To detect NaN and not use trunc()

#define DBL_INT_MAXP1 (2.0*(INT_MAX/2+1)) 
#define DBL_INT_MINM1 (2.0*(INT_MIN/2-1)) 

int double_to_int(double x) {
  if (x < DBL_INT_MAXP1) {
    #if -INT_MAX == INT_MIN
    if (x > DBL_INT_MINM1) {
      return (int) x;
    }
    #else
    if (ceil(x) >= INT_MIN) {
      return (int) x;
    }
    #endif 
    Handle_Underflow();
  } else if (x > 0) {
    Handle_Overflow();
  } else {
    Handle_NaN();
  }
}

[Edit 2022] Corner error corrected after 6 years.

double values in the range (INT_MIN - 1.0 ... INT_MIN) (non-inclusive end-points) convert well to int. Prior code failed those.

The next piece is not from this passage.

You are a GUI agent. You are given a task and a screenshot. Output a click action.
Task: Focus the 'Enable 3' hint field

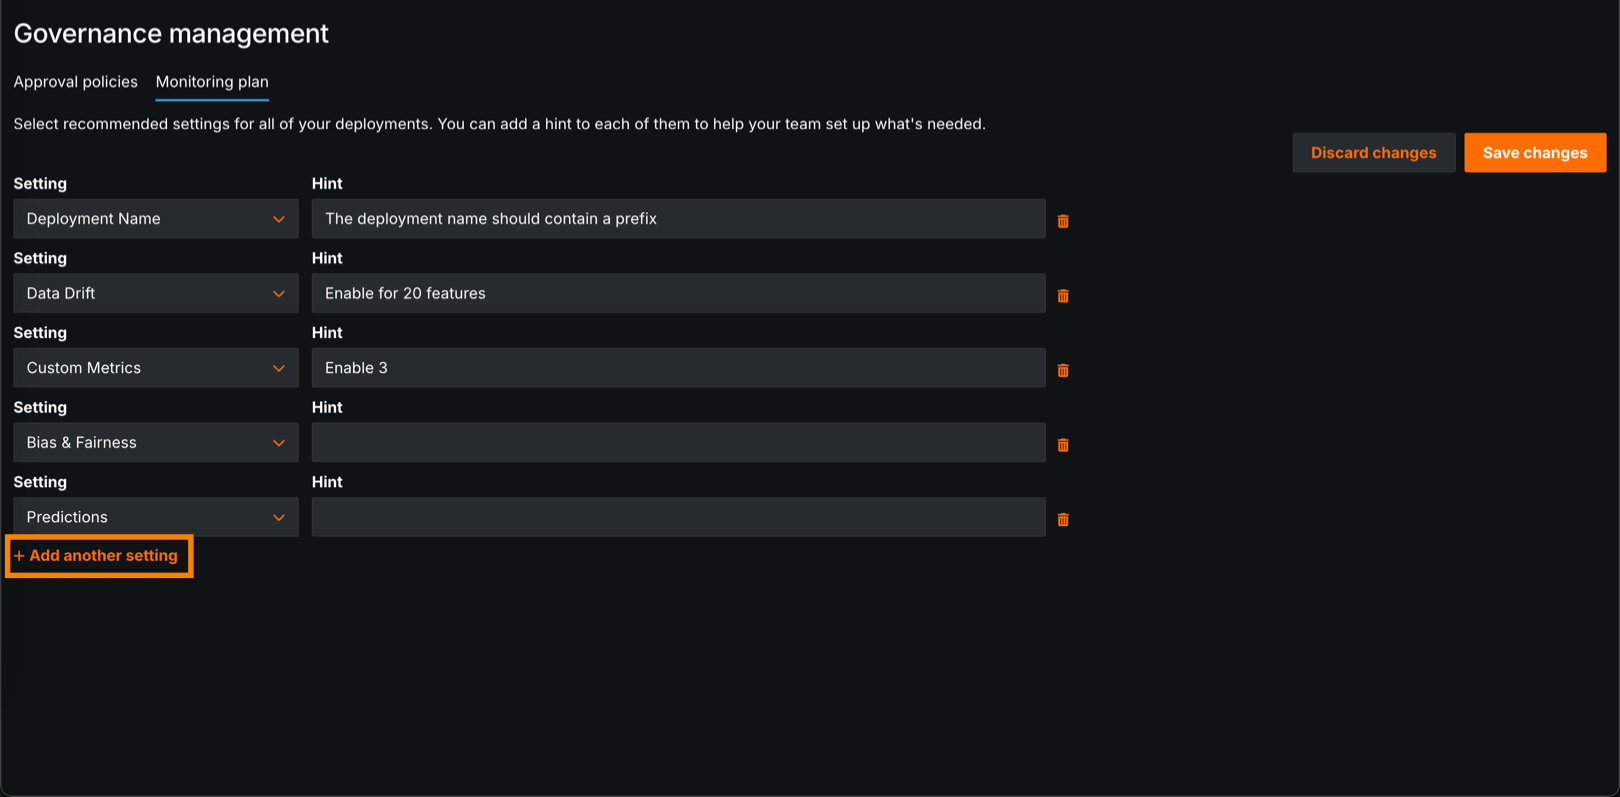click(x=678, y=368)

*1 This applies too to INT_MIN - 1 when int precision is more than double. Although this is rare, the issues readily applies to long long. Consider the difference between:

  if (x < LLONG_MIN - 1.0) Handle_Underflow(); // Bad
  if (x - LLONG_MIN < -1.0) Handle_Underflow();// Good

With 2's complement, some_int_type_MIN is a (negative) power-of-2 and exactly converts to a double. Thus x - LLONG_MIN is exact in the range of concern while LLONG_MIN - 1.0 may suffer precision loss in the subtraction.